PAGE:

>>

What is Synthetic Intelligence?

March 13, 2018
Pittman

The popularity of artificial intelligence has grown to epic proportions. In recent years, we have witnessed the rise of advanced consumer-focused AI through products such as Alexa, Siri, and Telsa autopilot. Businesses, too, have embraced AI. Machine learning is exploding as an application of narrow AI, used to comb through vast amounts of data to better develop and market product. Further still, historically complex games such as Go have been conquered by learning computers.

While these advances are momentous points in human development, the public has been told a lie. We have been duped into viewing these systems as thinking machines.

A thinking machine, a machine with intelligence, cannot be artificial. Artificial intelligence is a simulated intelligence; a cantrip cast upon the public to hide the complex programming behind our virtual assistants, our auto-piloting vehicles, and our game NPC behavior. Certainly, none of us considers these constructs to truly be capable of thought. Thus, a simulation of thinking is not, strictly speaking, thinking.

However, a genuine non-human intelligence may not be out of reach if we begin to seriously consider synthetic intelligence. Moreover, the race to create human-like intelligence is folly. Creating intelligence after all is an almost unspeakably difficult problem. Thus, starting with the most complex form may be ill-advised in the context of developing understanding of intelligence models and making honest progress on the problem.

<<

MATERIAL SHOWN:

>>

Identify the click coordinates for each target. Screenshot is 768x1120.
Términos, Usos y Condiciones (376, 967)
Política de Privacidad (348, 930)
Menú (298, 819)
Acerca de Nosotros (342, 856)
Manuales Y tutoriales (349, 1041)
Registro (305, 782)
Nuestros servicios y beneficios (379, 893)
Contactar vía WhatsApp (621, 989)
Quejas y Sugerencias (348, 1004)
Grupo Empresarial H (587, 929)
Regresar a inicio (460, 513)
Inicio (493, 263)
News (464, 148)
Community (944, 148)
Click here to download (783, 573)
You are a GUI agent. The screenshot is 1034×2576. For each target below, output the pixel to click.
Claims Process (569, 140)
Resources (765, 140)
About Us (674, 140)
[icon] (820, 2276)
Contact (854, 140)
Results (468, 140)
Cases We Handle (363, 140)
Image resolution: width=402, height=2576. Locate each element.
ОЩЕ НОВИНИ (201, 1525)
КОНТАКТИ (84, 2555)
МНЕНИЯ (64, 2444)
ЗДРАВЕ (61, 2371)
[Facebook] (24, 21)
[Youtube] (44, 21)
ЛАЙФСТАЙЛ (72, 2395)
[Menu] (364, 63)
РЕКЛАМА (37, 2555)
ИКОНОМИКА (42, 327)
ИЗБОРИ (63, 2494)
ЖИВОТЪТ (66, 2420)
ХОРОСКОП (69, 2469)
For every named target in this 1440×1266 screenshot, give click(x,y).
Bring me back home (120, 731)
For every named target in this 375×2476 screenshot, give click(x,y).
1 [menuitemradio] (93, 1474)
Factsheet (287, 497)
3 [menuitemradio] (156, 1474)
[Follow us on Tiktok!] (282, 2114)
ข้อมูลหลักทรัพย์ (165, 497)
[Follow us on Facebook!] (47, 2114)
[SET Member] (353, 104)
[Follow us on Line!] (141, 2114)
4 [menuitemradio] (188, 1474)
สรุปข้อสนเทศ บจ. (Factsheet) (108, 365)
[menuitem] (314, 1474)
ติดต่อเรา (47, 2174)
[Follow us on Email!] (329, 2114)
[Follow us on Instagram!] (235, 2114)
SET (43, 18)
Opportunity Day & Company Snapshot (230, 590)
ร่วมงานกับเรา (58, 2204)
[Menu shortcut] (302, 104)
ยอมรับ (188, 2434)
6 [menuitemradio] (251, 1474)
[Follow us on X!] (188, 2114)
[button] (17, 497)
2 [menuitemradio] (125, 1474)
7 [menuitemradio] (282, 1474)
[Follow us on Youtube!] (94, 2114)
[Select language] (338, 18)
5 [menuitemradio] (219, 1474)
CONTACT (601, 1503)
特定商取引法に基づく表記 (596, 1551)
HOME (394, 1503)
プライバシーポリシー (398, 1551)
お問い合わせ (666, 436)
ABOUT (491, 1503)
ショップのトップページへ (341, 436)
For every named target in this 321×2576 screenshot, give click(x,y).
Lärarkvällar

<<

TO-DO LIST:
a. Answer these questions using the essay on synthetic intelligence:
(i) What historically complex game does the essay say learning computers have conquered?
(ii) What does the essay call the race to create human-like intelligence?
(iii) What date appears on the essay?
b. The essay on synthetic intelligence calls artificial intelligence a cantrip that hides complex programming behind certain things. List every one of those things the essay names.
c. Continue the essay on synthetic intelligence from its final sentence, keeping its argument and tone.

OUTPUTS:
a.
(i) Go
(ii) Folly
(iii) March 13, 2018

b.
- Virtual assistants
- Auto-piloting vehicles
- Game NPC behavior

c.
The use of synthetic in the phrase synthetic intelligence does not, as some take it, mean fake. Rather, the use of synthetic implies a synthesis of foundational elements into something that is very much like something else. In fact, the synthesized object often is superior to natural form. Here I purposefully use natural rather than original despite the latter being the term that would be most natural for us to use. Such synthesis typically manifests through some external mechanism that is casually directed. That is, there is the intent to produce the synthesized object through the synthesis process. Moreover, synthesis results in an object that is just as, if not, more real than the original.

Diamonds are an easy example. Synthesized diamonds are still compressed carbon albeit in a laboratory setting as opposed to the earth. Such objects are no less than real than natural diamonds pulled from the ground. Further, synthetic diamonds are flawless in their diamondness; something that natural diamonds rarely achieve.

We are obsessed with imitating human form and intelligence. This is anthropocentrism and egocentrism of the highest order. Amongst animal life, we are but one species within a group of roughly half a dozen that exhibit normative signs of intelligence. Yet, animal life is not the pinnacle of intelligence. For example, there is increasing evidence that plants may possess a form of consciousness. Fungi represent a form of life that is complex and may harbor intelligence. These are just carbon-based lifeforms that exist in our immediate reality. Certainly, there could be other lifeforms or non-carbon-based life yet undiscovered.c

So, why are we content to dabble in mere imitations of intelligence? Why aren’t we exploring the means to synthesize intelligence with goal of not producing a sham mirror of us but rather a unique synthesized mind?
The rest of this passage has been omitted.